Output exactly the lines that run from the line with "[facebook] (280, 2549)" to the end of the material, both ends included, and no other lines.

────

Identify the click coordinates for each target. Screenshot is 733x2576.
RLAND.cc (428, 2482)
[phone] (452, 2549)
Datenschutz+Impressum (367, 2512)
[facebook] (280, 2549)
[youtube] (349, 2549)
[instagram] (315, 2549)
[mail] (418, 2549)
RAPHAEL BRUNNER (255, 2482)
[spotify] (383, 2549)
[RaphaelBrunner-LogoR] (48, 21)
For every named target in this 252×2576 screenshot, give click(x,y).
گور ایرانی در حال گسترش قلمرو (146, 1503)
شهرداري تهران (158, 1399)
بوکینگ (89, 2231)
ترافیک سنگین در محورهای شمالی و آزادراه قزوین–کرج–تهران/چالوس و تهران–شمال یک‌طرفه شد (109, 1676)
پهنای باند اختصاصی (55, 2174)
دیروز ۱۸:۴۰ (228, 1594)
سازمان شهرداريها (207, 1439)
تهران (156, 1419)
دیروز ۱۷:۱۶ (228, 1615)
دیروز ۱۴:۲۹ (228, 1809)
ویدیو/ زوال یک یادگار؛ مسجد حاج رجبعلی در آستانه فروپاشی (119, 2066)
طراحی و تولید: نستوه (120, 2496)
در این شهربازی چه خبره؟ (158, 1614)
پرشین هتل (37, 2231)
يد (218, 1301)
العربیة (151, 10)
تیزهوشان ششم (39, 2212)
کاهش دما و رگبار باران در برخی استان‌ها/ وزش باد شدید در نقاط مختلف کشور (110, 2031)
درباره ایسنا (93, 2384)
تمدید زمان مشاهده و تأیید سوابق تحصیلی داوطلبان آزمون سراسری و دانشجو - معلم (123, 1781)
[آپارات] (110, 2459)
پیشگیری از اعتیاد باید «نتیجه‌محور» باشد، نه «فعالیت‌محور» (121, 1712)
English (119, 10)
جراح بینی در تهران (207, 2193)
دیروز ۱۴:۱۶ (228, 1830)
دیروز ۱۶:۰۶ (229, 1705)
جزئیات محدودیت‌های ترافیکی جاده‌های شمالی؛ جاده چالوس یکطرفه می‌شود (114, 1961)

────

* _Task response_
[facebook] (280, 2549)
[youtube] (349, 2549)
[instagram] (315, 2549)
[mail] (418, 2549)
RAPHAEL BRUNNER (255, 2482)
[spotify] (383, 2549)
[RaphaelBrunner-LogoR] (48, 21)
For every named target in this 252×2576 screenshot, give click(x,y).
گور ایرانی در حال گسترش قلمرو (146, 1503)
شهرداري تهران (158, 1399)
بوکینگ (89, 2231)
ترافیک سنگین در محورهای شمالی و آزادراه قزوین–کرج–تهران/چالوس و تهران–شمال یک‌طرفه شد (109, 1676)
پهنای باند اختصاصی (55, 2174)
دیروز ۱۸:۴۰ (228, 1594)
سازمان شهرداريها (207, 1439)
تهران (156, 1419)
دیروز ۱۷:۱۶ (228, 1615)
دیروز ۱۴:۲۹ (228, 1809)
ویدیو/ زوال یک یادگار؛ مسجد حاج رجبعلی در آستانه فروپاشی (119, 2066)
طراحی و تولید: نستوه (120, 2496)
در این شهربازی چه خبره؟ (158, 1614)
پرشین هتل (37, 2231)
يد (218, 1301)
العربیة (151, 10)
تیزهوشان ششم (39, 2212)
کاهش دما و رگبار باران در برخی استان‌ها/ وزش باد شدید در نقاط مختلف کشور (110, 2031)
درباره ایسنا (93, 2384)
تمدید زمان مشاهده و تأیید سوابق تحصیلی داوطلبان آزمون سراسری و دانشجو - معلم (123, 1781)
[آپارات] (110, 2459)
پیشگیری از اعتیاد باید «نتیجه‌محور» باشد، نه «فعالیت‌محور» (121, 1712)
English (119, 10)
جراح بینی در تهران (207, 2193)
دیروز ۱۴:۱۶ (228, 1830)
دیروز ۱۶:۰۶ (229, 1705)
جزئیات محدودیت‌های ترافیکی جاده‌های شمالی؛ جاده چالوس یکطرفه می‌شود (114, 1961)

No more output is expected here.